→ Lesetext:
━━━━━━━━━━━━━━━━━━━━━━━━━━━━━━
Hm also ich hab pro alunippel glaube 10Pfennig also 0,05Euro mehr bezahlt!!!

Also denk ich mal wieso nich!?!?
Und einspeichen Verlöten ... kann ich ja selber spart ja auchschonwieder ne menge Kohle...


Ciaoi
Ronny


----------



## elhefe (8. März 2002)

Hallo...

fahre nen Devil Bug Trial.

-Lenker, Vorbau und Sattel von Monty
-Kurbel von Kocmo
-Felgen Mavic D517 (vorn) und Alex (hinten)
-Naben Deore LX (vorn) und schlicht Deore (hinten)
-XT Innenlager
-Pedale weiß ich jetzt leider nicht
-Gabel Pepperoni
-Bashring ist selbstgemacht (mehr oder weniger in Handarbeit)
-Schaltung Shimano 105
-Bremse XT (vorne) und HS33 (hinten)
-Rohloff Kette

Ich hoffe, dass Foto hängt an.

Bis denne... Tilol


----------



## MTB-News.de




----------



## tobsen (8. März 2002)

nein, tuts nich


----------



## frankstar (8. März 2002)

ähm ich oute mich jetzt mal als "mukkiman" 

wiso legt ihr alle so wert aufs gewicht (ich mein jetzt die paar gramm unterschiede). Ich selbst hab 3 teilige GT Kurbeln von nem BMX drann und die wiegen was sag ich euch.  

naja: rahmen Chaka (jaja kein trial, aber er hält dafür her  )
gabel: standart
vorbau: ka, aber schön steil
bremsen: xt v-brakes + brems-schalt kombi
schaltung: xt
nabe hr: zzt. ne kaputte  bald die atomic industries
felge: mavic 121
lenker: club roost
kurbeln: wie gesagt gt + s&m pedalen

sodale, und ich wette das rad wiegt doppelt soviel als eins von euch gewichtsfanatikern 
 ... und ab gehter

gruß


----------



## Trialmatze (8. März 2002)
━━━━━━━━━━━━━━━━━━━━━━━━━━━━━━
→ Datenteil:
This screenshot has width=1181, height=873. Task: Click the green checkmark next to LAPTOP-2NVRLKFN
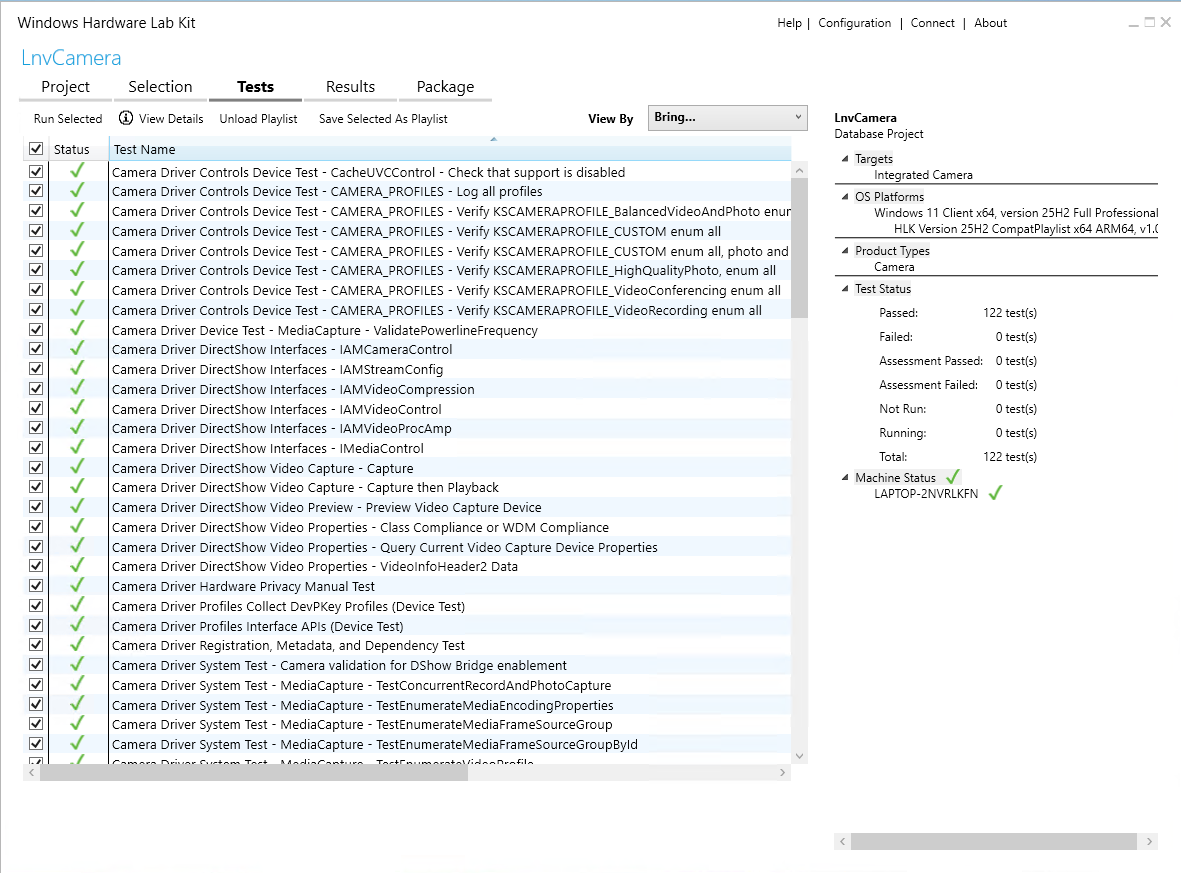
━━━━━━━━━━━━━━━━━━━━━━━━━━━━━━
→ Übungsaufgaben:
**a.** Beantworte zum Forumsthread über Fahrradteile diese Fragen:
(i) Von welcher Marke ist die Kette im Beitrag von elhefe?
(ii) Welche Felge nennt frankstar?
(iii) Was schreibt tobsen?
**b.** Stimmen diese Aussagen mit dem Forumsthread über Fahrradteile überein? Antworte jeweils mit Ja oder Nein und zitiere die entscheidenden Worte.
(i) Der Bashring im Beitrag von elhefe wurde gekauft.
(ii) frankstar fährt einen Rahmen von Chaka.
(iii) Bei elhefe stammen Lenker, Vorbau und Sattel von Monty.
**c.** Führe den Forumsthread über Fahrradteile dort fort, wo er endet.

→ Lösungen:
**a.**
(i) Rohloff
(ii) Mavic 121
(iii) „nein, tuts nich“

**b.**
(i) Nein: „Bashring ist selbstgemacht“
(ii) Ja: „rahmen Chaka“
(iii) Ja: „Lenker, Vorbau und Sattel von Monty“

**c.**
Grüzi,

tja, also da werde ich mein Bike auch mal einzeln hier auflisten. Nen Bild folgt demnächst, wenn der Film entwickelt ist.

- Rahmen: Devil Bug Trial
- Gabel: Cannondale P-Bone
- Steuersatz: Ritchey Scuzzy Logic Pro
- Bremsen: Magura HS 33
- Kette: Shimano 105
- Innenlager: extrem breites Shimano XT
- Schaltwerk: Shimano 105
- Kurbel: 170er Sachs mit Alutech Rockring
- Pedalen: VP 458
- Sattel: Monty
- VR-Rad: Mavic Felge + Tune Mig 75 Nabe + Sapim CX-Ray Speichen + Geax Warp Reifen
- HR-Rad: Alexrims DX 32 Felge + White Industries Speedracer RX Nabe und DT-Competition Speichen + IRC EL GATO Reifen 
Schnellspanner: Lite Axle (6 Euro, 65g)
- Vorbau: Roox Danny's Stem mit Carbon Spacer
- Lenker: Roox Torque Bar 
und Sachs Neos Drehgriffe + Monty Lenkergriffe

ich glaub dat war's.

CIAO
MATZE


----------



## gonzo_trial (8. März 2002)

Hm chick
Matze hast den Rahmen endlich!?

Und wie fährts sichs?
Mein Rahmen is jetz fertig geschweißt, meine Gabel is da zum Pulvern und geht nu alles zum Pulvermeister. Wenn ich glück hab kann ich in 2 Wochen den Rahmen in den Händen halten.
Wasdann nurnoch fehlt is ne Kurbel wo die schrauben nich Rausgerissen sind und die nich eiert.
Auf die Muddleburn muß ich leider noch 1Monat warten *heul*

**** ich will biken!!!!!!!!!!!!!!!!!!

Ciaoi
Ronny


----------



## Trialmatze (9. März 2002)

@ Ronny 

da biste ja in ner bischissenen Situation.  Sieh mal zu, dass du alles schnell bekommst, damit du bei der ODM fit bist!!!

Also das Fahrgefühl is voll geil. Es ist aber nen wahnsinns Unterschied zu meinem verschissenen Dual Faces Blödsinn (logisch). Jetzt geht ja alles viel einfacher  Da muss ich mich erstmal dran gewöhnen. Man steht bloß ziemlich komisch auf'm Rockring. Das gefällt mir net so recht  Aber dafür geht der Rest eben leichter. 

Gruss
Matze

PS: Das Mehrgewicht merkt man beim Fahren gar net. Der Rahmen ist supersteif. Gefällt mir sehr gut!!!


----------



## moth (11. März 2002)

sou, MOIN!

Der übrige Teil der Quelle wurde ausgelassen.